Objectif:
Reproduisez mot pour mot le passage du texte fourni qui va de « défenderesse » jusqu'à « sur le revenu. ».

Texte fourni:
◆ ◆ ◆ ◆ ◆

Référence : 2008 CF 524

Ottawa (Ontario), le 22 avril 2008

En présence de Monsieur le juge Harrington

 

Entre :

RICHARD JOSEPH DONOVAN

 

demandeur

 

et

 

 

 

Sa Majesté la reine

 

défenderesse

 

 

motifs de l’ordonnance et ordonnance

 

[1]               La mort et les impôts sont deux choses assurées. Les montants déductibles du revenu ne le sont pas. Le présent contrôle judiciaire d’une décision de la Commission canadienne des droits de la personne de ne pas enquêter sur le sort de M. Donovan se fonde sur la Loi de l’impôt sur le revenu.

 

[2]               M. Donovan et son épouse se sont séparés en 1990 et ont plus tard divorcé. Ils avaient la garde conjointe de leur fils selon un partage égal du temps. Au départ, M. Donovan a été en mesure de réclamer des paiements de pension alimentaire pour enfants et un crédit d’impôt alors connu comme l’équivalent du montant pour conjoint. Toutefois, ces crédits ont été refusés pour les années d’imposition 1998, 1999 et 2000. M. Donovan s’est opposé aux refus. L’affaire s’est rendue à la Cour canadienne de l’impôt.

 

[3]               En rejetant son appel des cotisations en question, le juge Hershfield a reconnu que M. Donovan avait la double obligation de subvenir aux besoins de son fils à la fois lorsqu’il était avec lui et lorsqu’il était avec son ancienne épouse. L’obligation relative à la pension alimentaire pour enfants faisait l’objet d’un jugement de la Cour du Banc de la Reine du Manitoba. Toutefois, depuis avril 2007, aucune obligation ne donne lieu à un allégement fiscal. Le juge Hershfield a statué que le paragraphe 118(5) de la Loi de l’impôt sur le revenu, joint en annexe à la présente ordonnance, s’appliquait. À première vue, le paragraphe est clair et non ambigu lorsqu’il déclare qu’aucun montant ne peut être déduit dans la situation de M. Donovan.

 

[4]               Toutefois, M. Donovan a soutenu que le paragraphe 118(5) violait ses droits garantis par la Charte, plus particulièrement le paragraphe 15(1) qui prévoit ce qui suit :

15. (1) La loi ne fait acception de personne et s'applique également à tous, et tous ont droit à la même protection et au même bénéfice de la loi, indépendamment de toute discrimination, notamment des discriminations fondées sur la race, l'origine nationale ou ethnique, la couleur, la religion, le sexe, l'âge ou les déficiences mentales ou physiques.

 15. (1) Every individual is equal before and under the law and has the right to the equal protection and equal benefit of the law without discrimination and, in particular, without discrimination based on race, national or ethnic origin, colour, religion, sex, age or mental or physical disability.

◆ ◆ ◆ ◆ ◆

Données fournies:
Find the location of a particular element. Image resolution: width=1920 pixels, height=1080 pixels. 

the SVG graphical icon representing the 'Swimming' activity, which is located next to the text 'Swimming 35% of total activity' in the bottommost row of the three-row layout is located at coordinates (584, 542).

◆ ◆ ◆ ◆ ◆

Résultat attendu:
défenderesse

 

 

motifs de l’ordonnance et ordonnance

 

[1]               La mort et les impôts sont deux choses assurées. Les montants déductibles du revenu ne le sont pas. Le présent contrôle judiciaire d’une décision de la Commission canadienne des droits de la personne de ne pas enquêter sur le sort de M. Donovan se fonde sur la Loi de l’impôt sur le revenu.